Materiale da elaborare
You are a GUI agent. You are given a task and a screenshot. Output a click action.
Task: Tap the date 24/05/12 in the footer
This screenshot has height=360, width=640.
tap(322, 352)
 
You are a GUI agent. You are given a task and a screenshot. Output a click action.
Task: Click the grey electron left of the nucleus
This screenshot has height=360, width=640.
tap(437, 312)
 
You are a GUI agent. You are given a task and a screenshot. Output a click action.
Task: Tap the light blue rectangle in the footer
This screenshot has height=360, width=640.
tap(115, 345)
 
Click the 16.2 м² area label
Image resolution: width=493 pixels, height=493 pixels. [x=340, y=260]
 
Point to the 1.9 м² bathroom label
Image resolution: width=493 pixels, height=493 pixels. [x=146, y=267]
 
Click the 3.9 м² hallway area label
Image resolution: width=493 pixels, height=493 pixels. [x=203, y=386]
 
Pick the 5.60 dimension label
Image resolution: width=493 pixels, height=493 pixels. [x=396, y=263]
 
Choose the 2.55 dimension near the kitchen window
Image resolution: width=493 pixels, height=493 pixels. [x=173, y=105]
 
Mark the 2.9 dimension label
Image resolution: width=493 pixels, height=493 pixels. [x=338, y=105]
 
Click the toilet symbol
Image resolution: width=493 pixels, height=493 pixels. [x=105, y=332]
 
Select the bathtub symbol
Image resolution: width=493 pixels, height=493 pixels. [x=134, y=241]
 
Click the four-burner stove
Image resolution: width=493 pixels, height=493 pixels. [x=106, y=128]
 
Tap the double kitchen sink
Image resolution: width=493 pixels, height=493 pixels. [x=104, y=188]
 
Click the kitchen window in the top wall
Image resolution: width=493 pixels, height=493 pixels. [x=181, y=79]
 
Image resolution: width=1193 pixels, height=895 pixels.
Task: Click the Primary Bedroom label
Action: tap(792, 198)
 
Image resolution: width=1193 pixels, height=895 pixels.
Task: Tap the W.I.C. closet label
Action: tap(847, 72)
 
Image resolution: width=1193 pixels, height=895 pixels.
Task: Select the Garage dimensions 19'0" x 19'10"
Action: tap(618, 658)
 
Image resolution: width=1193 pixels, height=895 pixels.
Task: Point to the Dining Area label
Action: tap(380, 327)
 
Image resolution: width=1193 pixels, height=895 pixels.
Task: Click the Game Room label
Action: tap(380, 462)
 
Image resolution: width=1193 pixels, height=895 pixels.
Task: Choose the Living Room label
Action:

Consegna
Riscrivi tutte le voci qui sopra rinominando ogni occorrenza di "label" in "tag" e lasciando invariato tutto il resto.

Risultato
You are a GUI agent. You are given a task and a screenshot. Output a click action.
Task: Tap the date 24/05/12 in the footer
This screenshot has height=360, width=640.
tap(322, 352)
 
You are a GUI agent. You are given a task and a screenshot. Output a click action.
Task: Click the grey electron left of the nucleus
This screenshot has height=360, width=640.
tap(437, 312)
 
You are a GUI agent. You are given a task and a screenshot. Output a click action.
Task: Tap the light blue rectangle in the footer
This screenshot has height=360, width=640.
tap(115, 345)
 
Click the 16.2 м² area tag
Image resolution: width=493 pixels, height=493 pixels. [x=340, y=260]
 
Point to the 1.9 м² bathroom tag
Image resolution: width=493 pixels, height=493 pixels. [x=146, y=267]
 
Click the 3.9 м² hallway area tag
Image resolution: width=493 pixels, height=493 pixels. [x=203, y=386]
 
Pick the 5.60 dimension tag
Image resolution: width=493 pixels, height=493 pixels. [x=396, y=263]
 
Choose the 2.55 dimension near the kitchen window
Image resolution: width=493 pixels, height=493 pixels. [x=173, y=105]
 
Mark the 2.9 dimension tag
Image resolution: width=493 pixels, height=493 pixels. [x=338, y=105]
 
Click the toilet symbol
Image resolution: width=493 pixels, height=493 pixels. [x=105, y=332]
 
Select the bathtub symbol
Image resolution: width=493 pixels, height=493 pixels. [x=134, y=241]
 
Click the four-burner stove
Image resolution: width=493 pixels, height=493 pixels. [x=106, y=128]
 
Tap the double kitchen sink
Image resolution: width=493 pixels, height=493 pixels. [x=104, y=188]
 
Click the kitchen window in the top wall
Image resolution: width=493 pixels, height=493 pixels. [x=181, y=79]
 
Image resolution: width=1193 pixels, height=895 pixels.
Task: Click the Primary Bedroom tag
Action: tap(792, 198)
 
Image resolution: width=1193 pixels, height=895 pixels.
Task: Tap the W.I.C. closet tag
Action: tap(847, 72)
 
Image resolution: width=1193 pixels, height=895 pixels.
Task: Select the Garage dimensions 19'0" x 19'10"
Action: tap(618, 658)
 
Image resolution: width=1193 pixels, height=895 pixels.
Task: Point to the Dining Area tag
Action: tap(380, 327)
 
Image resolution: width=1193 pixels, height=895 pixels.
Task: Click the Game Room tag
Action: tap(380, 462)
 
Image resolution: width=1193 pixels, height=895 pixels.
Task: Choose the Living Room tag
Action:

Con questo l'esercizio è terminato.